Low-temperature phase transitions of leonite-type compounds, K₂Me²⁺(SO₄)₂ · 4H₂O (Me = Mg, Mn, Fe), are investigated by temperature dependent measurements of single-crystal X-ray reflection intensities and lattice parameters. The transition temperatures and the progress of the transitions are determined by birefringence data and differential scanning calorimetry. The cause for the phase transitions of leonite-type compounds is a dynamic disorder of sulphate groups at room temperature (C2/m), that freezes in to an ordered structure (I2/a) at −4(1) °C in leonite, K₂Mg(SO₄)₂ · 4H₂O. At −153(1) °C the crystal structure switches to another ordered phase (P2₁/a).

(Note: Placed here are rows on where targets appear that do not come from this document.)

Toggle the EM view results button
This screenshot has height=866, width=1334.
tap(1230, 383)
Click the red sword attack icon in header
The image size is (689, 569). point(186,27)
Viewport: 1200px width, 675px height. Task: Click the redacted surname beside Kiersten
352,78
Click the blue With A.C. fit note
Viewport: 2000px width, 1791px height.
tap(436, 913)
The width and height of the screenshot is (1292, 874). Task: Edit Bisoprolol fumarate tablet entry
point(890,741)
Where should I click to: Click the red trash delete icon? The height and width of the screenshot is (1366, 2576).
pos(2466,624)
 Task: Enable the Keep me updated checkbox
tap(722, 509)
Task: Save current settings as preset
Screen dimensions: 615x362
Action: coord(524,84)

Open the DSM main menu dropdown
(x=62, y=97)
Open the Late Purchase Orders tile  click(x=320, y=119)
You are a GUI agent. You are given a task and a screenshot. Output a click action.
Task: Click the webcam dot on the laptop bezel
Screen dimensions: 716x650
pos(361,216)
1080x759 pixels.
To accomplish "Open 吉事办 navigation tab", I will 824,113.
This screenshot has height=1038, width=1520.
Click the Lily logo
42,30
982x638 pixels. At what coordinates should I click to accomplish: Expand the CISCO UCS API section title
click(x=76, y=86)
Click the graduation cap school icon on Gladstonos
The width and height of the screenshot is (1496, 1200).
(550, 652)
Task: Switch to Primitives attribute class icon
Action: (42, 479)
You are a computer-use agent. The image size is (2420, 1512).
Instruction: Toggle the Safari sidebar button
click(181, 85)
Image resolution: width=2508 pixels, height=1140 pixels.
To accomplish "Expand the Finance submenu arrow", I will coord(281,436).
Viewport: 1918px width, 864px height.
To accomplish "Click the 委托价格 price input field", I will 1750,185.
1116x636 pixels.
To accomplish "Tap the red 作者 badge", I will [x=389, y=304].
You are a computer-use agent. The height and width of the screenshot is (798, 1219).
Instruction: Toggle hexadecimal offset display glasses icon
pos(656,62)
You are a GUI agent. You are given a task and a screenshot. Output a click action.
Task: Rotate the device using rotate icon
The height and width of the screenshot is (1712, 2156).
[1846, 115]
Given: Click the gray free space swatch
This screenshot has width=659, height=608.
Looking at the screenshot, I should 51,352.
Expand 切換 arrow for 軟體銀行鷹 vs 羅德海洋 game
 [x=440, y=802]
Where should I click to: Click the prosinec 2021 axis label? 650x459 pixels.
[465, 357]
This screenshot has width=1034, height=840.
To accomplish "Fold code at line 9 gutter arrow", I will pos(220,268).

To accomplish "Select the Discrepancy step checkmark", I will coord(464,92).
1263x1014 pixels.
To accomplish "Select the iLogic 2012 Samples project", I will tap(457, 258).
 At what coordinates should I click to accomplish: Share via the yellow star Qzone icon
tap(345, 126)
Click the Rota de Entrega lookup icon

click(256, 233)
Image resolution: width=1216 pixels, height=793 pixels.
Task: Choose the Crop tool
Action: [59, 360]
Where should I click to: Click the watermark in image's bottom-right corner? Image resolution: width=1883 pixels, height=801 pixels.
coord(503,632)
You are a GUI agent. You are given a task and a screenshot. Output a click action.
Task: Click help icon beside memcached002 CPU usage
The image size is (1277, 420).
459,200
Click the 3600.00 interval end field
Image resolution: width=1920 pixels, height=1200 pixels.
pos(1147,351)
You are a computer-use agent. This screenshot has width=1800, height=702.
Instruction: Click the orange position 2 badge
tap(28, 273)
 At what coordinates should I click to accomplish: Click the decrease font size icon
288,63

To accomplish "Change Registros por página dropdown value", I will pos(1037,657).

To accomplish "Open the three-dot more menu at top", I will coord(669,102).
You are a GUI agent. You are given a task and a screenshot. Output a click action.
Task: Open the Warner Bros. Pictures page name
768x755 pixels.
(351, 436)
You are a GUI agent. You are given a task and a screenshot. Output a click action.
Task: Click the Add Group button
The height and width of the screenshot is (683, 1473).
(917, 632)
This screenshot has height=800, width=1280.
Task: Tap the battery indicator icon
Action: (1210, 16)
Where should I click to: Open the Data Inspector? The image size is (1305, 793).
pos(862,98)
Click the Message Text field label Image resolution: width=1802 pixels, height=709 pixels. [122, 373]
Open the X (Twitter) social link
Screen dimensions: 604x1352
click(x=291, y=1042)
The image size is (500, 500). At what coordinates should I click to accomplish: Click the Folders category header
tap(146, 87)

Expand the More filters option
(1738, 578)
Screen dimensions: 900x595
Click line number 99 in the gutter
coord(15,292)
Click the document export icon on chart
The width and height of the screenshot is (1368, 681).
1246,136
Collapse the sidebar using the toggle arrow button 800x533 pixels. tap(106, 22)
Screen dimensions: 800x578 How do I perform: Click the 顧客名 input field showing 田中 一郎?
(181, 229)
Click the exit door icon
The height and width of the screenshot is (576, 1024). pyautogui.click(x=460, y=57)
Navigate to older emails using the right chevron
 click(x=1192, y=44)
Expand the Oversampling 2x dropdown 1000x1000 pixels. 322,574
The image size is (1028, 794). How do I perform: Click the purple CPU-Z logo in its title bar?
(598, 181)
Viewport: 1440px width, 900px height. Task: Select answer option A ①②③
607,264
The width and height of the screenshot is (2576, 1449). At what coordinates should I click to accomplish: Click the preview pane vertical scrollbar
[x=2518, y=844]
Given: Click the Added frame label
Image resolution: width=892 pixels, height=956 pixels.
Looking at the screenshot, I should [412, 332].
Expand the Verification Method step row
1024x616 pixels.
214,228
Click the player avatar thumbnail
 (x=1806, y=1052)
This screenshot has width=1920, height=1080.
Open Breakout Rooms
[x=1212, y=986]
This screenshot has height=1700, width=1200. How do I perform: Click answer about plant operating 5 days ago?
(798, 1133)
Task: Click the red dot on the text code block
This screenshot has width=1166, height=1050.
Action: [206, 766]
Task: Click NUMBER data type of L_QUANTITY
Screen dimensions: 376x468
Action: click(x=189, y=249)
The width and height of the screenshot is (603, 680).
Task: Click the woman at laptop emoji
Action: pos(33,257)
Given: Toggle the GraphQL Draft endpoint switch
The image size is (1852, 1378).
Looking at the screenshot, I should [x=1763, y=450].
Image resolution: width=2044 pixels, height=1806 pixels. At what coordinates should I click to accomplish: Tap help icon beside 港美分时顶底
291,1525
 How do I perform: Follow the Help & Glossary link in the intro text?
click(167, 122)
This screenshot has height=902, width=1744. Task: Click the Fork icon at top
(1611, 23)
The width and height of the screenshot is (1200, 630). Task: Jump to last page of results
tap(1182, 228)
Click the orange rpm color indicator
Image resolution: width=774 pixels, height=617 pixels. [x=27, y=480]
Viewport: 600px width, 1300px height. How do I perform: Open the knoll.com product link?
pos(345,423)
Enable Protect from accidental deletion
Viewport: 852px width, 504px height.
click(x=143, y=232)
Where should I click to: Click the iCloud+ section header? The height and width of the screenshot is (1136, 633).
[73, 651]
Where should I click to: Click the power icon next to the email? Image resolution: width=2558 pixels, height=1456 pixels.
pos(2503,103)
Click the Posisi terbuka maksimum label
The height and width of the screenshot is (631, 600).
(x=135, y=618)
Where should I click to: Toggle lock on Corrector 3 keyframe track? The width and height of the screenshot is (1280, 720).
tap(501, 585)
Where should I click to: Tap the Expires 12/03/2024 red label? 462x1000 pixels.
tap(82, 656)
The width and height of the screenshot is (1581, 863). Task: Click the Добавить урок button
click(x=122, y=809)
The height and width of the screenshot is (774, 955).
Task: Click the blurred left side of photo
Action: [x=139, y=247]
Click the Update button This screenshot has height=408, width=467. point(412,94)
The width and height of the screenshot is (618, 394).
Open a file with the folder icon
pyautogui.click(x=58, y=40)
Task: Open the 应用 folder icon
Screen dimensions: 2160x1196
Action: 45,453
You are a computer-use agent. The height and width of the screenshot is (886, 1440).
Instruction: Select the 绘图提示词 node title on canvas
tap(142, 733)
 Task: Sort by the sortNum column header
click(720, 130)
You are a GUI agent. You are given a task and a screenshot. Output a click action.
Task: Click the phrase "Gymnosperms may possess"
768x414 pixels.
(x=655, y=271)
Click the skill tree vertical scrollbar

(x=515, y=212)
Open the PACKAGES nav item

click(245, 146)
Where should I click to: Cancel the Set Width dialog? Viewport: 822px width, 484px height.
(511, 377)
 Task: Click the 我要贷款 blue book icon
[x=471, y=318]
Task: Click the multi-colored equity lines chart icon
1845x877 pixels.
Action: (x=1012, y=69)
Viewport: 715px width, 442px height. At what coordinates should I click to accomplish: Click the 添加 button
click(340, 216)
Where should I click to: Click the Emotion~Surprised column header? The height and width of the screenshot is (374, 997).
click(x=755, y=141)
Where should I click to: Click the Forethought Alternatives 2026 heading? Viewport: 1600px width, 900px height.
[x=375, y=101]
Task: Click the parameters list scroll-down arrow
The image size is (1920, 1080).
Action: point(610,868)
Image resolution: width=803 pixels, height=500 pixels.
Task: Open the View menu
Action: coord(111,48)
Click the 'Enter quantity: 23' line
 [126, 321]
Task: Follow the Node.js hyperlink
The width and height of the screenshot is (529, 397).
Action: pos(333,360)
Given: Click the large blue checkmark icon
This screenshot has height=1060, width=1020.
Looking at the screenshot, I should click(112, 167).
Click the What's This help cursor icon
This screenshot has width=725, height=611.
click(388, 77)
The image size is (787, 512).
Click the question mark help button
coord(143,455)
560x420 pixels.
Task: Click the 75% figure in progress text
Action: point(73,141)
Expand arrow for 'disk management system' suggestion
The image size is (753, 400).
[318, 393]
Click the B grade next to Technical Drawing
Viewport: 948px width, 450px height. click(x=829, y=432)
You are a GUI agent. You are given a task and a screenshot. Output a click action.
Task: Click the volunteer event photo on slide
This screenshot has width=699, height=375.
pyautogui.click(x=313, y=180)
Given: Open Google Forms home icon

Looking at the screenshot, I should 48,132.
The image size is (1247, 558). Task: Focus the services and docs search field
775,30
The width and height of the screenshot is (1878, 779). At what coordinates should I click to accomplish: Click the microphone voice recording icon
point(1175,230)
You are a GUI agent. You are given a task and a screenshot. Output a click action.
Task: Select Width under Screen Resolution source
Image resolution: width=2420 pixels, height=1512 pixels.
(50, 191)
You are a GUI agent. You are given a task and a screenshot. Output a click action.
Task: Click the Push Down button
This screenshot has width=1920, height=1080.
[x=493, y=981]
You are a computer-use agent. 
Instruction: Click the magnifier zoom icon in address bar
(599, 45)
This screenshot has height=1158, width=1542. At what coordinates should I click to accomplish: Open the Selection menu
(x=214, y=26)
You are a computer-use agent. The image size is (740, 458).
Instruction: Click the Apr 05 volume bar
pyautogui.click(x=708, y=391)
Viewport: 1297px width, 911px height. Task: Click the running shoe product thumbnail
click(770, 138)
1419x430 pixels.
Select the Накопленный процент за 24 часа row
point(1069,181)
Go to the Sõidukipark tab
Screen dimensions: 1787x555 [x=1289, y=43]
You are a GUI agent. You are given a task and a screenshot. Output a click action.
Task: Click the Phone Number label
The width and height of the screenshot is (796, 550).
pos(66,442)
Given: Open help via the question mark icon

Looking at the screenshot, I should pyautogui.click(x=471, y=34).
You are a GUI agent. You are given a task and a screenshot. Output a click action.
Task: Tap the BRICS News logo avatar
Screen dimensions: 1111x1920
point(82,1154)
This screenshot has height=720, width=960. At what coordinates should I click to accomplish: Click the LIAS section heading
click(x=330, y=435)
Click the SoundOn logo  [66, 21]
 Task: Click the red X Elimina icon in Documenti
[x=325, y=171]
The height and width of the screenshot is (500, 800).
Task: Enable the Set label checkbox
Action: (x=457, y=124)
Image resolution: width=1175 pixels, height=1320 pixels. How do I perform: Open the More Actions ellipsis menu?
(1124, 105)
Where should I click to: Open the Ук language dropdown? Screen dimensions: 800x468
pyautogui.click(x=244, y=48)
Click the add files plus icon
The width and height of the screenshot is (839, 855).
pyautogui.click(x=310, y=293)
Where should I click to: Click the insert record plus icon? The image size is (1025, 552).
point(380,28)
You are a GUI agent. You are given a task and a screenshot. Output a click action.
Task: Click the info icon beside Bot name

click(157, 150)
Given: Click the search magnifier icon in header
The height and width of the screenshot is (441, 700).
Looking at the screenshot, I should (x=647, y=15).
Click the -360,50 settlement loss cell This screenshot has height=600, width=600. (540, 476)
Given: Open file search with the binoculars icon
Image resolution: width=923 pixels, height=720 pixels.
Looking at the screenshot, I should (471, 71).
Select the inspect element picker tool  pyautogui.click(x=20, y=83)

The Mn analogue shows the same succession with transition temperatures at −68(1) °C and −104(1) °C. The disordered room temperature structure of the isotypic mineral mereiterite, K₂Fe(SO₄)₂ · 4H₂O, transforms directly to the ordered P2₁/a structure at 3(2) °C.

Analysis of X-ray intensities and of excess birefringence reveals that the displacive I2/a ⇔ P2₁/a phase transition of leonite and Mn-leonite is first order. According to Landau theory the C2/m ⇔ I2/a (leonite, Mn-leonite) and C2/m ⇔ P2₁/a (mereiterite) order-disorder transitions are almost tricritical.